So, what can explain these results? The researchers believe, as I pointed out in the beginning, that by eating in accordance with the natural diurnal rhythms of certain hormones in the body, one can actually take advantage of these hormonal “windows of opportunity” and curb appetite while losing more weight. This is, in part, due to being able to keep leptin elevated during the day, telling the brain not to eat and to increase energy expenditure. However, as measured through blood sampling, leptin concentrations weren’t much different between the two groups throughout the study, so it is hard to explain why the experimental group felt fuller and was more satiated at 6 months.  
The other question, as to why the experimental group became less insulin resistant than the control group, could be explained by the experimental diet keeping insulin release lower throughout the day, allowing adiponectin concentrations to be higher than the control group’s levels. As the authors point out, when insulin is high adiponectin is low, therefore negating the effects of adiponectin. Adiponectin is known to play a role in energy metabolism, specifically with carbs and fats, and helps to lower these concentrations in the body, causing one to be less insulin resistant (i.e. not diabetic). As seen with blood sampling, the experimental group’s concentrations of adiponectin were much higher than the control groups’ levels, possibly explaining the reason for having better insulin and fasting glucose levels.

**PROVIDED DATA:**
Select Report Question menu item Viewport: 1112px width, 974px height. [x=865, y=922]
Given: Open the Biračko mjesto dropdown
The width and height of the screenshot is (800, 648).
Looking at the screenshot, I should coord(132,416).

**TASKS TO CARRY OUT:**
1 > Could you write out the part of the diet study passage starting at "The other question, as" and ending at "fasting glucose levels."?
2 > Which hormones does the diet study passage name?
3 > Could you supply what comes next in the diet study passage, picking up after its last sentence?
The lines have no connection to the diet study passage.

**SOLVED TASKS:**
1 >
The other question, as to why the experimental group became less insulin resistant than the control group, could be explained by the experimental diet keeping insulin release lower throughout the day, allowing adiponectin concentrations to be higher than the control group’s levels. As the authors point out, when insulin is high adiponectin is low, therefore negating the effects of adiponectin. Adiponectin is known to play a role in energy metabolism, specifically with carbs and fats, and helps to lower these concentrations in the body, causing one to be less insulin resistant (i.e. not diabetic). As seen with blood sampling, the experimental group’s concentrations of adiponectin were much higher than the control groups’ levels, possibly explaining the reason for having better insulin and fasting glucose levels.

2 > Leptin, insulin, adiponectin

3 >
So, would I go so far as to say that everyone should consume carbs at night rather than throughout the day? Well, maybe if you’re dieting and have had problems adhering to diets in the past. The evidence seems to suggest better satiety which may help you to eek out a couple more weeks or so of dieting. Also, most people like to go out with friends to dinner, so going carb-free throughout the day and saving your carbs for the evening may be more realistic and help you better adhere to your diet when faced with social gatherings. Personally, I would have liked to have seen the study completed up to 1 year. Many studies see very different results in diet protocols past the 6 month point, so it’s hard to say what would happen in the long-run. Also, I wish there was a third and fourth group with a carb-load in the morning only and carb-load at lunch only. Perhaps it doesn’t matter when the carbs are being consumed as long as it only happens once throughout the day? 

If you’re overweight or obese and are looking to improve insulin sensitivity, this diet might be a better approach than a traditional weight loss diet. However, exercise has a strong effect on insulin sensitivity, so a traditional diet coupled with a solid exercise plan may be just as good. This was something not talked about by the authors. My thoughts are that this is a great study with a novel approach to losing weight, however, more studies need to be done in order to confirm or deny that dinner is ONLY time in which the carbs can be consumed to yield this result. So for now, as long as you’re healthy and you’re exercising and eating correctly I see no need to eat your carbs at dinner-time only.